Balmforth (1998) reports on a national telephone survey of drinking and driving issues conducted every two years since 1991 by NHTSA. Each year, about 3,300 adults are contacted in a nationally-representative telephone survey. Results are reported for the age groups 16-20, 21-29, 30-45, 46-64, and 65 and above.
From 1991 to 1997, Balmforth found that the number of youth who reported driving within two hours of drinking in the past year had remained about the same (10 percent in 1991, 13 percent in 1993, 9 percent in 1995, and 12 percent in 1997). However, the average number of times these drivers drove after drinking within the past month decreased from 1.6 in 1993 to 1.2 in 1997. The study's sample size for drivers age 16-20 was relatively small, so these changes may not be statistically significant. Consistent with Roeper and Voas, Balmforth found that youth aged 16-20 drink more per sitting but drink and drive less frequently than older persons. For example, in 1997 youth averaged 4.6 drinks on their most recent drinking-driving occasion, compared to 3.1 for drivers aged 21-29, but only 7 percent of youth drove after drinking in the past month, compared to 18 percent of drivers aged 21-29.

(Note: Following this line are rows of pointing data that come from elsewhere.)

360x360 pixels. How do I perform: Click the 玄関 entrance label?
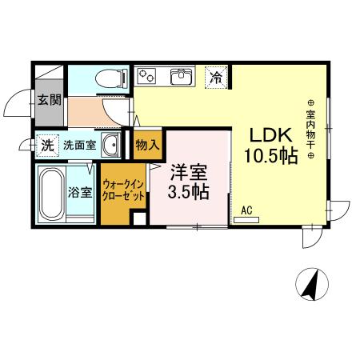click(49, 100)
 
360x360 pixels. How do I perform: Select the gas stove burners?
click(149, 77)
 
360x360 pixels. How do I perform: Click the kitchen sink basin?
click(181, 78)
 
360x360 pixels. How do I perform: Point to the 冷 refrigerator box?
click(216, 77)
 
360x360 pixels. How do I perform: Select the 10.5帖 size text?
click(270, 156)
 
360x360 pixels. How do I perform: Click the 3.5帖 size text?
click(189, 193)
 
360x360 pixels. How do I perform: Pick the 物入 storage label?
click(148, 146)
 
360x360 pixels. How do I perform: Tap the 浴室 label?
click(81, 193)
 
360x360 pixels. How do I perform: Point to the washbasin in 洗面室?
click(114, 146)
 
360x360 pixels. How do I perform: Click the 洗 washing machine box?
click(47, 146)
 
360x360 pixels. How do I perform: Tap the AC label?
click(246, 210)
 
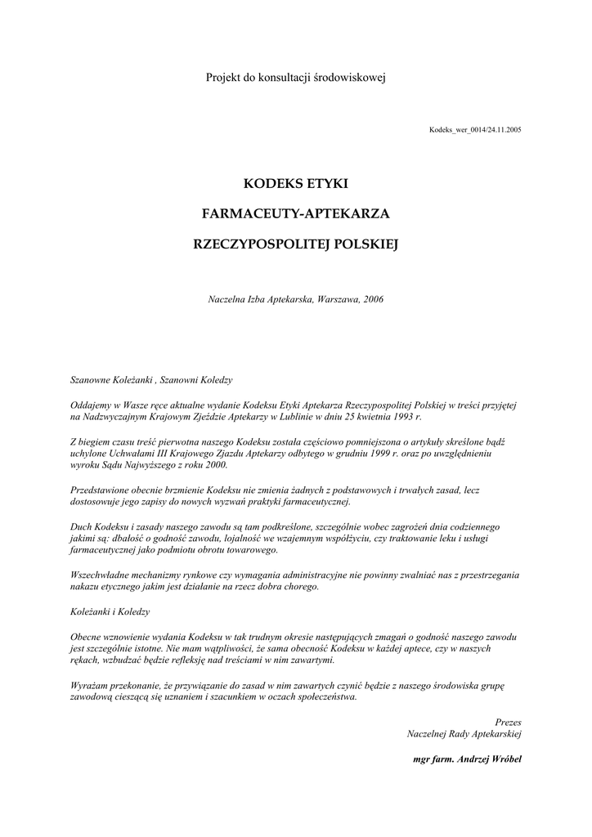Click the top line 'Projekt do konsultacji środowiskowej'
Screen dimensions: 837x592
[295, 78]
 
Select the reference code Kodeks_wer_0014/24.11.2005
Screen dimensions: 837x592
[475, 130]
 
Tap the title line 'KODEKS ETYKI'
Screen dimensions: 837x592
[295, 184]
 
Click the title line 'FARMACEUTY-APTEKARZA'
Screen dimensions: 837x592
[295, 213]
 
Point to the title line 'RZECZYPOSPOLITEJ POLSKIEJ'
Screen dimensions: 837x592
[295, 244]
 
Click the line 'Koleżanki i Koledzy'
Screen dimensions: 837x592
[110, 611]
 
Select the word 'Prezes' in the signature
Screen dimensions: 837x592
[508, 722]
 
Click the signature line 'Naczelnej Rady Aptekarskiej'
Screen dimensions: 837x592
[464, 734]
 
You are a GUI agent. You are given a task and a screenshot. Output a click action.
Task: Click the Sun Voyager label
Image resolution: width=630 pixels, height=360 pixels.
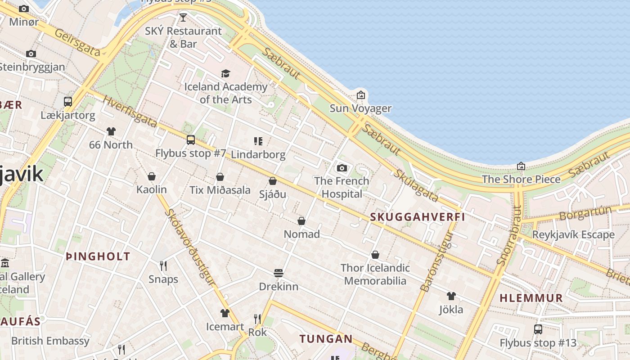(360, 108)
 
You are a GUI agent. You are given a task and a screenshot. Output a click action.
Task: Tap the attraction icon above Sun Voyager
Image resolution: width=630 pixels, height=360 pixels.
(360, 95)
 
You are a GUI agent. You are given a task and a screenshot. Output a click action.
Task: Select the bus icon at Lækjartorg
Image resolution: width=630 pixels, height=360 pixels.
(68, 102)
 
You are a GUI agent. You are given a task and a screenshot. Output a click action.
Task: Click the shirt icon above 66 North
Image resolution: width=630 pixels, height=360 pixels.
(111, 131)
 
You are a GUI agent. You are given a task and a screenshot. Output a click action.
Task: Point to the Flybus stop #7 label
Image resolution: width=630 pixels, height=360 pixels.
(190, 153)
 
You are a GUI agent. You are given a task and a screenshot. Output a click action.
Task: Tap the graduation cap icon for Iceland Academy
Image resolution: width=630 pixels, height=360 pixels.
(225, 73)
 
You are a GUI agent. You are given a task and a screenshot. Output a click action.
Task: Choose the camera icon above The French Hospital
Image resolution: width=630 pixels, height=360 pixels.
(342, 168)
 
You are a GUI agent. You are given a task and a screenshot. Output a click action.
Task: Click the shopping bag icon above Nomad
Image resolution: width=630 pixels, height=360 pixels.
(302, 221)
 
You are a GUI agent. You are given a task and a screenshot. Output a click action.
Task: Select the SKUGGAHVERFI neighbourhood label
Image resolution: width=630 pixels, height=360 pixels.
(417, 217)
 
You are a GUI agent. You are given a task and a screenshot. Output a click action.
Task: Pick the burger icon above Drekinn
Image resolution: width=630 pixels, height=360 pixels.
(279, 273)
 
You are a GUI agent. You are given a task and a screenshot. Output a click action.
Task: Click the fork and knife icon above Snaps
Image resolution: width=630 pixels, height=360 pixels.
(163, 266)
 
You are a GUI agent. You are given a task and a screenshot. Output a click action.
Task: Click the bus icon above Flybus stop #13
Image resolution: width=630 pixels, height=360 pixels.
(538, 329)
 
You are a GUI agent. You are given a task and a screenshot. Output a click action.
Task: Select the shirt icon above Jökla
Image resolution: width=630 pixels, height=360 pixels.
(451, 296)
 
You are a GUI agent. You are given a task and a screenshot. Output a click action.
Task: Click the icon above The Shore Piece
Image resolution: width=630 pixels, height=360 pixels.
(521, 166)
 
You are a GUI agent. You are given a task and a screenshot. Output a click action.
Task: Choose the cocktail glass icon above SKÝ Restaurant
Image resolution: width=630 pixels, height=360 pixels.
(183, 18)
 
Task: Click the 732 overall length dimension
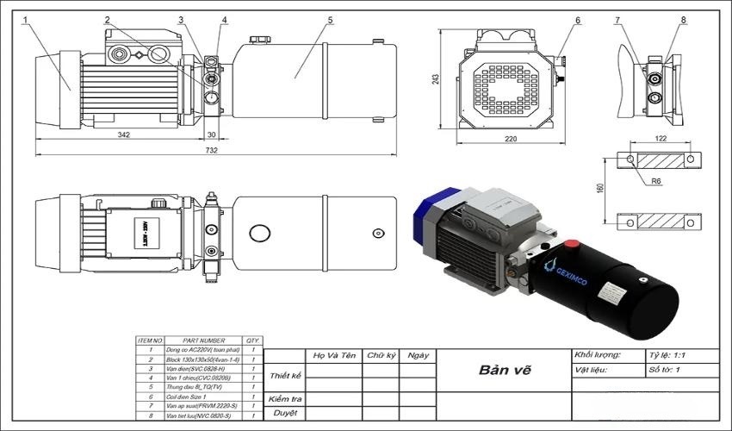[212, 150]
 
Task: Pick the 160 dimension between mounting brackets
[600, 188]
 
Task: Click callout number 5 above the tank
[330, 19]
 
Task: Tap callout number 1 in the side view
[26, 19]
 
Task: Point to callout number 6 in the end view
[578, 19]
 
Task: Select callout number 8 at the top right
[683, 19]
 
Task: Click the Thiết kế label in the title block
[285, 376]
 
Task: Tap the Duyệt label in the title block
[285, 412]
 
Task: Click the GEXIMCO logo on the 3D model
[569, 269]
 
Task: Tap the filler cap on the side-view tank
[258, 40]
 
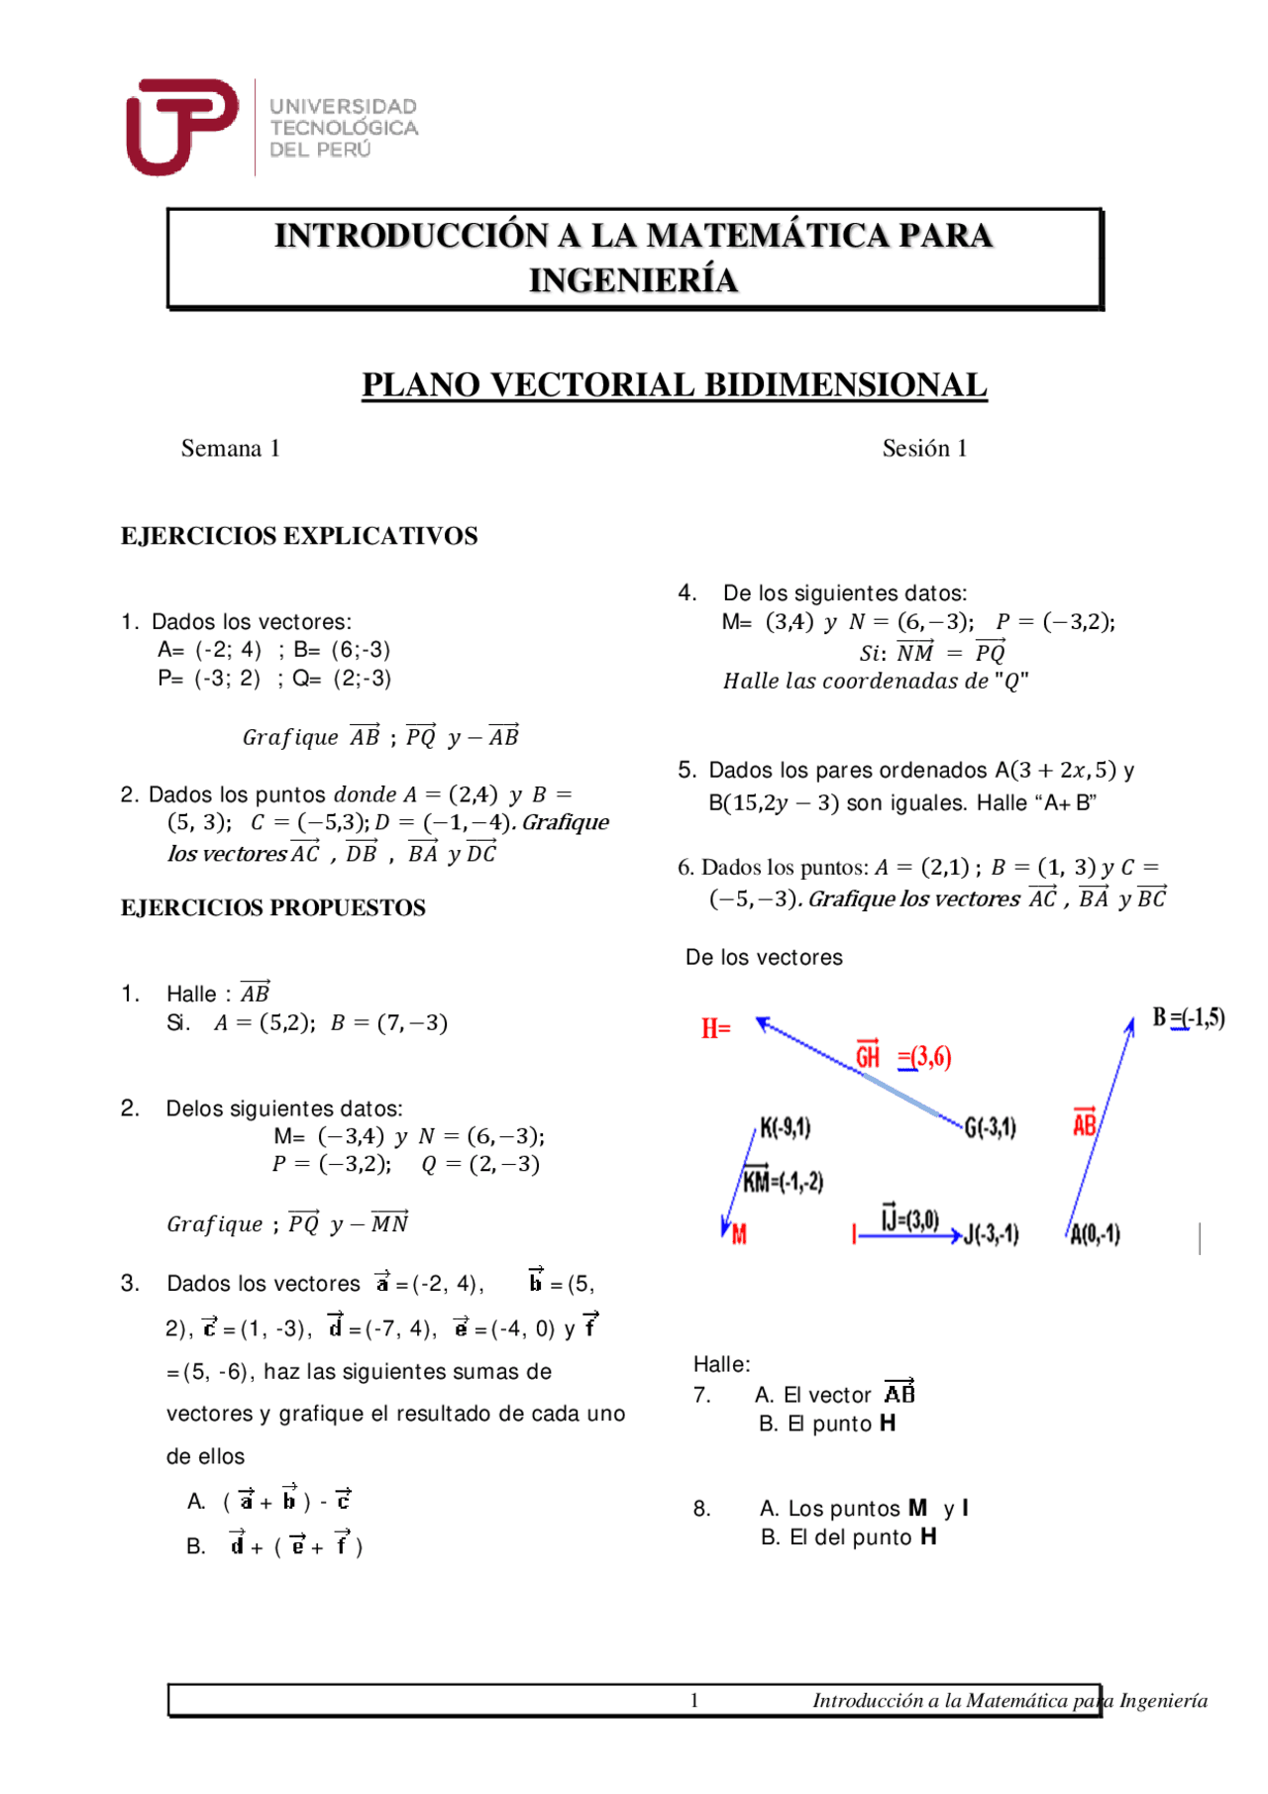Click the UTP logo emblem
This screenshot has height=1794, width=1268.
pyautogui.click(x=181, y=126)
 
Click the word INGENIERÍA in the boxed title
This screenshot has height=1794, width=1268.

One method that can be used to separate drinking from driving is the use of a designated driver: a person who will drive those who have been drinking and who agrees (in principle) not to drink. DeJong and Winsten (1999) report on designated driver use by college students in 1993 from the same national survey used by Wechsler at al (1993). They found that, in the past 30 days, 33 percent of all college students reported having served as a designated driver and 37 percent of students who drink had ridden with a designated driver. Of drinkers, over half did not drink when they were the designated driver and only 2 percent had five or more drinks. Of students who usually binge drink, only 5 percent binged when they were the designated driver. Barr and MacKinnon (1998) report even higher designated driver use at a single college: 86 percent of students had ridden with a designated driver, 84 percent had been a designated driver, 37 percent "always" use a designated driver when they are drinking and another 28 percent do "most of the time." It's clear that the designated driver is a socially accepted practice on college campuses. While the designated driver may not abstain from drinking, it's also clear that he or she only rarely drinks to excess.
The evidence in this section on drinking and driving practices supports and provides a link between the fatal crash data and the information on drinking behavior.